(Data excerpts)
----------
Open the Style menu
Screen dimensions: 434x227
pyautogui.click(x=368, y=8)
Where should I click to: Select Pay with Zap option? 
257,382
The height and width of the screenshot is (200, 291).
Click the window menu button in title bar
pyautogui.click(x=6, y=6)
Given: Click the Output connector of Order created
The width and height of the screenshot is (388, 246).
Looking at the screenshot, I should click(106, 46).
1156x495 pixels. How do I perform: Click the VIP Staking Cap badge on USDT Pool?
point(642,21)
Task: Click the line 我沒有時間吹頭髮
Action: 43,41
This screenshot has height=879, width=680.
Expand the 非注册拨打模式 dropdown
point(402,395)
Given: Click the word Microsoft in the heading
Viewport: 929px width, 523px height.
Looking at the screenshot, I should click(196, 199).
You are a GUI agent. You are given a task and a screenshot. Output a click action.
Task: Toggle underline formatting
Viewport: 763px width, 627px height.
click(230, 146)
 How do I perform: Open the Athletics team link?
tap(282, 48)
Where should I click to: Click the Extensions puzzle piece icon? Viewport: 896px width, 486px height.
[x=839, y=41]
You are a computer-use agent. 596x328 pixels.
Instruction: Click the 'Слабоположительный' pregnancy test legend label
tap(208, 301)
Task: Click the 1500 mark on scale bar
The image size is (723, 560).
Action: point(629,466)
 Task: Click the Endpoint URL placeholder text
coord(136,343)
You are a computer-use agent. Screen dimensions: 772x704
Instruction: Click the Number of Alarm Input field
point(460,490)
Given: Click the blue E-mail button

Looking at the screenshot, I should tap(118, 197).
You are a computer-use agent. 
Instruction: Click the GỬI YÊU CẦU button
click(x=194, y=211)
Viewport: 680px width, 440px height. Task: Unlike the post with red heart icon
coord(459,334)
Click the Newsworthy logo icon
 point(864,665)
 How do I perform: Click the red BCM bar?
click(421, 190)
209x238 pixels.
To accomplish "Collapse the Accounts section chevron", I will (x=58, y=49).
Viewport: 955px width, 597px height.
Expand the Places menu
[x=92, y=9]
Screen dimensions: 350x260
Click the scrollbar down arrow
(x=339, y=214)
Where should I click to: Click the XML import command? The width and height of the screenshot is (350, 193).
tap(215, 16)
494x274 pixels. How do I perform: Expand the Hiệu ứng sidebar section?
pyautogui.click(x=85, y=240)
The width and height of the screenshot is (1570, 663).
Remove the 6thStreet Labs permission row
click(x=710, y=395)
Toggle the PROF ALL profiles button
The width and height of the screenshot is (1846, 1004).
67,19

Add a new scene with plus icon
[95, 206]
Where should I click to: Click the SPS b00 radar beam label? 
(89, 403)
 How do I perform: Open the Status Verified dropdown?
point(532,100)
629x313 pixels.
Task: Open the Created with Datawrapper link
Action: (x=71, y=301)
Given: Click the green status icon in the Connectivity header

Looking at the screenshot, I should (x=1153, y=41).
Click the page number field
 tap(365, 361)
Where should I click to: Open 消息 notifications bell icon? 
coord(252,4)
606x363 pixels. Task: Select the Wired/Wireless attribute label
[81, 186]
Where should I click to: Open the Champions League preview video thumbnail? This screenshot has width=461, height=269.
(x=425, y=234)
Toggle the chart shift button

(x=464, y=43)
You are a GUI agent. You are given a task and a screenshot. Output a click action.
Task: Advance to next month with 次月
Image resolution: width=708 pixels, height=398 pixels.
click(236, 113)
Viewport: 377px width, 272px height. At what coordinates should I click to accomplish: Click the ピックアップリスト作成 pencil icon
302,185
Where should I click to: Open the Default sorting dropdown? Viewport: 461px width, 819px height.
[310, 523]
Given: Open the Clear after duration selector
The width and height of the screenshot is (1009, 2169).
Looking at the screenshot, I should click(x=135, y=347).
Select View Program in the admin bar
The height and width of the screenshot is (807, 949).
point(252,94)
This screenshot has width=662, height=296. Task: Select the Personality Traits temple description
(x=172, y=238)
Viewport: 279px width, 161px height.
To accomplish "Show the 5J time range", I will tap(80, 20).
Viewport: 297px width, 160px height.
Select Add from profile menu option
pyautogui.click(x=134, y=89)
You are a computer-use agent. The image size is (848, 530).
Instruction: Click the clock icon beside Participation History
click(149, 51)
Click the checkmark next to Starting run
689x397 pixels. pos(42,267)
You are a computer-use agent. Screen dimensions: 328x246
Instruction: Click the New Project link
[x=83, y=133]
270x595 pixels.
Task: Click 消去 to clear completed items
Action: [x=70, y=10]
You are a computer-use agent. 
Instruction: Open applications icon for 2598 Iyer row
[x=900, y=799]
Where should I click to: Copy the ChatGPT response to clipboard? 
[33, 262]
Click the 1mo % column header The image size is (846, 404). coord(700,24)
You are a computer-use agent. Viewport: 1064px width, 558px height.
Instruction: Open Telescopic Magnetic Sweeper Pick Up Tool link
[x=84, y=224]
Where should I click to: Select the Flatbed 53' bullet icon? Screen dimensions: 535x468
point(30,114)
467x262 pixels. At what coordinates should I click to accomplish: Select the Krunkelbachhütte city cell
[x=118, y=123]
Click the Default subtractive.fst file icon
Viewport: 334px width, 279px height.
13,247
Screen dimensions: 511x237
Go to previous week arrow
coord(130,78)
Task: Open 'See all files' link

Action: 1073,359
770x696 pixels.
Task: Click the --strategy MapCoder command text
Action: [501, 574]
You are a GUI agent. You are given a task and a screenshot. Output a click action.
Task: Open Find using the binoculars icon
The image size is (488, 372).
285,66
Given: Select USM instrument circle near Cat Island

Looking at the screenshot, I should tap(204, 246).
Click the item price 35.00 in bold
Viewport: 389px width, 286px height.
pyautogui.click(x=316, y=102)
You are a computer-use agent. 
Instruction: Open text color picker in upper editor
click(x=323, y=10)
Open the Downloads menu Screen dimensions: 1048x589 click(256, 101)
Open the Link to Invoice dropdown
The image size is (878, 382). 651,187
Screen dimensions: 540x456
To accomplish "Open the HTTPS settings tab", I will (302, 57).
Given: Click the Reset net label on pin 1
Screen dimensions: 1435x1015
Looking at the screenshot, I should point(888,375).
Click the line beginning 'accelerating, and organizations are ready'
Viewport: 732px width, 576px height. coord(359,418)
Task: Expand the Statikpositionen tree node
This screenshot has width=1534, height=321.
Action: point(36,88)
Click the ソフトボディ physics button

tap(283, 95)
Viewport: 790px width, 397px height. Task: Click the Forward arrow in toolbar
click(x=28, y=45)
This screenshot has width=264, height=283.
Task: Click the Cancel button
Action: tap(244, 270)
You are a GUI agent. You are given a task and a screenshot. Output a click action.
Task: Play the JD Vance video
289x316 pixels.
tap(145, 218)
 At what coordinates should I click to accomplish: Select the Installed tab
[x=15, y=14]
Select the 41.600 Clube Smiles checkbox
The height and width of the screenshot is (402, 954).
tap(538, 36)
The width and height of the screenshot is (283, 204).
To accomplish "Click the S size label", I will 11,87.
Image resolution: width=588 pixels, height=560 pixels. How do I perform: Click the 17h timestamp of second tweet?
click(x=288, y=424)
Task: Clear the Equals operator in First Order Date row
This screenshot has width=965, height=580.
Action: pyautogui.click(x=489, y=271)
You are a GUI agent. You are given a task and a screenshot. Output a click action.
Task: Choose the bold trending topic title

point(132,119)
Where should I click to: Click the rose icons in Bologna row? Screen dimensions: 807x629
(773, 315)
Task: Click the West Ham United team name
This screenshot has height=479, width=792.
----------
Exercise: All lines above that include the word "Order" must be copied into the answer.

Exercise result:
Given: Click the Output connector of Order created
Task: Clear the Equals operator in First Order Date row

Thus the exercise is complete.